High-Speed Rail

State may get extra $624m for high-speed rail

The U.S. Department of Transportation is taking nearly $1.2 billion in high-speed rail funds away from Ohio and Wisconsin and giving most of it to California.

California will get up to $616 million of the forfeited money, significantly increasing federal backing for the state's ambitious high-speed train plans. Thursday's announcement brings to more than $3.5 billion the federal funds earmarked for high-speed rail in the state.

Along with an equal sum in state matching money, the reallocation will allow the state to extend the southern end of the system's first segment perhaps as far as Bakersfield. It also provides money to design stations in Merced and Bakersfield. And that could soothe some hurt feelings in the North and South Valley after the state decided to start building near Fresno.

The state is benefiting because new Republican governors in Ohio and Wisconsin rejected their shares of stimulus funds for high-speed rail from the American Recovery and Reinvestment Act. Transportation Secretary Ray LaHood announced that their money will be transferred to high-speed train projects in 13 other states.

In addition to $616 million for the California High-Speed Rail Authority -- the state agency tasked with planning and building California's proposed 800-mile system -- about $8 million will be provided to Caltrans for upgrading inner-city rail lines.

The authority's board selected a 54-mile stretch -- from Borden, south of Madera, to Corcoran in Kings County -- as the first piece of the system to be built starting in late 2012 with federal and state funds. The initial segment will now be longer to the south, although it's not yet clear whether the funds will be sufficient to go all the way to Bakersfield.

"This is yet another vote of confidence that California's project is on the right track toward creating tens of thousands of jobs for our state and constructing the nation's first true high-speed rail system," said Roelof van Ark, CEO of the state rail authority.

California is required to match the new money with an equal number of dollars, bringing the total infusion of new cash to more than $1.2 billion.

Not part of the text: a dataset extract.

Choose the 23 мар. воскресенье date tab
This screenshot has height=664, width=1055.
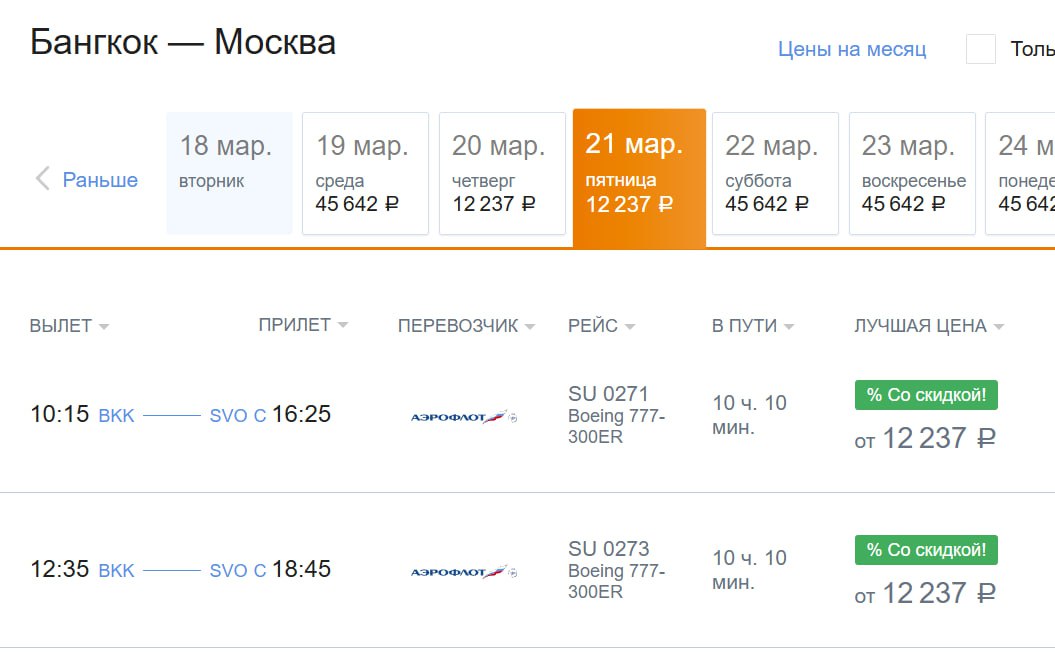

The matching funds will come from Proposition 1A, a $9.9 billion high-speed rail bond measure that state voters approved in 2008.

Assembly Member Cathleen Galgiani, D-Livingston, said rail officials told her the reallocation includes money to plan and design high-speed-train stations in Merced and Bakersfield.

Officials in Merced and Kern counties were bitterly disappointed last week when the authority chose the Borden-to-Corcoran section for initial construction, instead of connecting either Merced or Bakersfield to Fresno.

But Galgiani, who wrote the legislation that put Prop. 1A on the ballot, said money for Merced and Bakersfield stations "signals our commitment to completing the entire Central Valley section."

California's program calls for a system to be running by 2020 with trains hauling passengers between San Francisco and Los Angeles through the San Joaquin Valley at up to 220 mph. Valley stations are planned in Merced, Fresno and Bakersfield, and a station location is being studied east of Hanford in Kings County. The state rail authority estimates the total cost of the system at about $43 billion.

Later branches would extend the system to Sacramento and San Diego.

Even before Thursday, California already had commitments of nearly $3 billion from the Department of Transportation for high-speed rail. The federal government is requiring that virtually all the money be used in the central San Joaquin Valley.